Fest steht, dass Peterhausen, wo noch drei Hausärzte tätig sind, die medizinische Versorgung im bisherigen Umfang benötigt. "Wir sind eine wachsende Gemeinde." Umso wichtiger, dass die beiden Kassensitze von Consensus im Ort bleiben und rasch wieder besetzt werden. Das ist nicht selbstverständlich, weil Kassenzulassungen für einen Landkreis gelten. Deshalb besteht die Gefahr, "dass die Sitze bei einem Medizinischen Versorgungszentrum in Dachau oder anderswo im Landkreis landen", so Fath. Petershausen würde Ärzte verlieren. Die Bürgermeister-Kollegen aus Hohenkammer und Reichertshausen hätten mit ihm "ein gemeinsames Vorgehen abgestimmt".

Das Projekt lief vom Start weg nicht ohne Widersprüche. 2014 kauften die Trißlers in Petershausen, Hohenkammer und Reichertshausen Arztsitze, als dort jeweils Mediziner in den Ruhestand gingen. Unter dem Namen Consensus med wurde ein Praxisverbund gegründet, der mit angestellten Ärzten die Patienten betreuen sollte. Junge Mediziner sollten mit festen Arbeitszeiten und festem Gehalt als Hausärzte gewonnen werden.
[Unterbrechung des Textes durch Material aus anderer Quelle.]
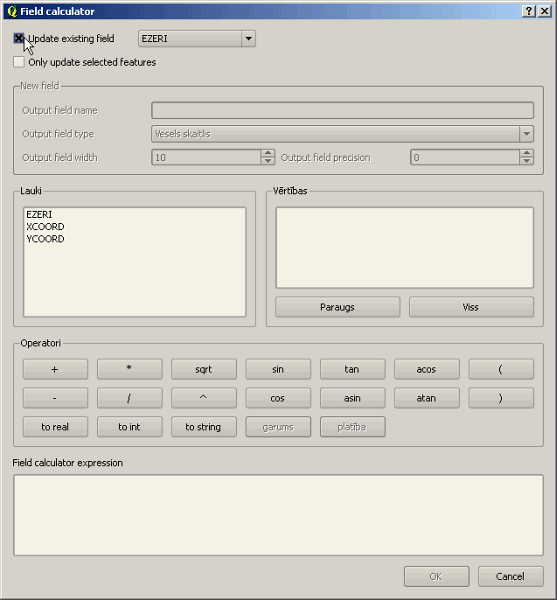Select XCOORD in the Lauki list
The image size is (557, 600).
coord(45,227)
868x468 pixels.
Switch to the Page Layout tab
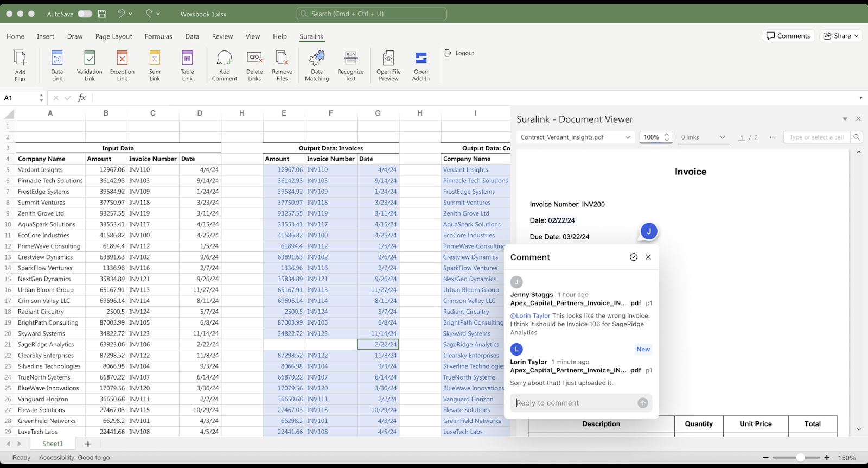click(x=113, y=36)
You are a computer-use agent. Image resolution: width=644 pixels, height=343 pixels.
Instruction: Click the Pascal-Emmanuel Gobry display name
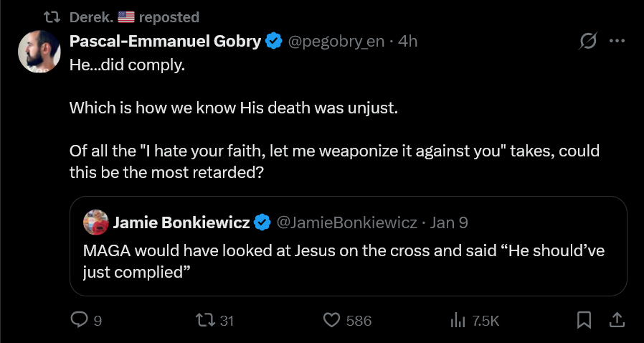165,42
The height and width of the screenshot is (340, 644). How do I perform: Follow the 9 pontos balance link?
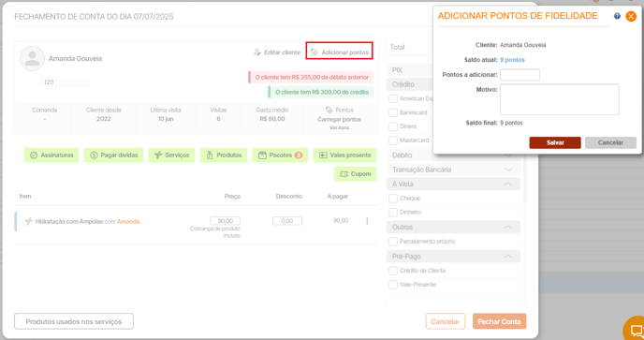tap(512, 60)
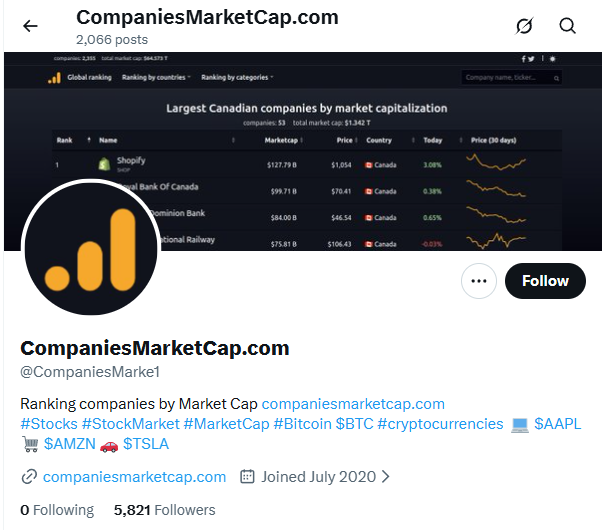This screenshot has height=530, width=602.
Task: Follow the CompaniesMarketCap.com account
Action: tap(545, 281)
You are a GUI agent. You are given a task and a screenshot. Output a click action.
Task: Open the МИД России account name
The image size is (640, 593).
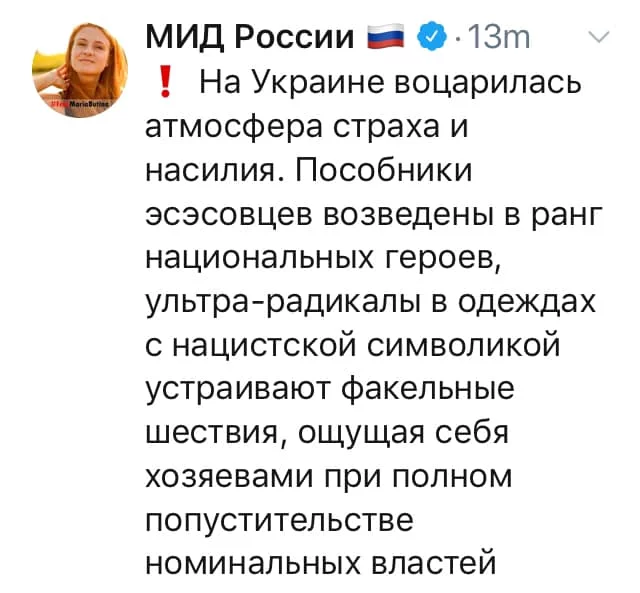(x=249, y=38)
Aber offenbar gefiel das Konzept mit wechselnden Ärzten nicht allen Patienten. Bereits kurz nach der Eröffnung drängten Petershausener in die drei klassischen Hausarztpraxen. Auch ist zu hören, dass die Consensus-Praxis im Ort nicht dauerhaft besetzt werden konnte und die Öffnungszeiten zu wünschen übrig ließen. Die Internetseiten aller drei Standorte sind bereits abgeschaltet.

Schon 2014 wurde heftig kritisiert, dass die Trißler-Familie ihr Konzept mit massiver staatlicher Förderung ausgerechnet in einer Region testen, wo es gar keinen Hausarzt-Mangel gibt. 70 Ärzte aus dem Umkreis liefen in einem Protestschreiben Sturm und beklagten Wettbewerbsverzerrung. Nun wird spekuliert, ob diese Gelder an eine Frist gebunden sind, die Ende des Jahres ausläuft. Doch das ist nicht der Fall, wie das Gesundheitsministerium der SZ mitteilt. Gefördert worden sei Consensus med von Oktober 2012 bis September 2015. Der Schlussbericht zum Modellprojekt, der dem Ministerium vorliege, so eine Sprecherin, werde gerade geprüft. Sollten "strukturelle Probleme" zur Praxisaufgabe geführt haben, würden diese in die Bewertung des Modells einbezogen. Eine Rückzahlung der Förderung wegen der Praxisaufgabe "ist damit nicht gegeben".

Dennoch schüttelt Petershausen Bürgermeister Marcel Fath den Kopf, dass "der Staat 200 000 Euro für ein unerprobtes Modell gegeben hat". In einer Region mit rückläufiger Bevölkerung und geringer Attraktivität für junge Ärzte sei das vielleicht noch vertretbar. "Aber wir sind nicht Franken, wir sind Ballungsraum." Genau deshalb ist Fath auch optimistisch, nun Ärzte für eine Niederlassung in Petershausen zu gewinnen.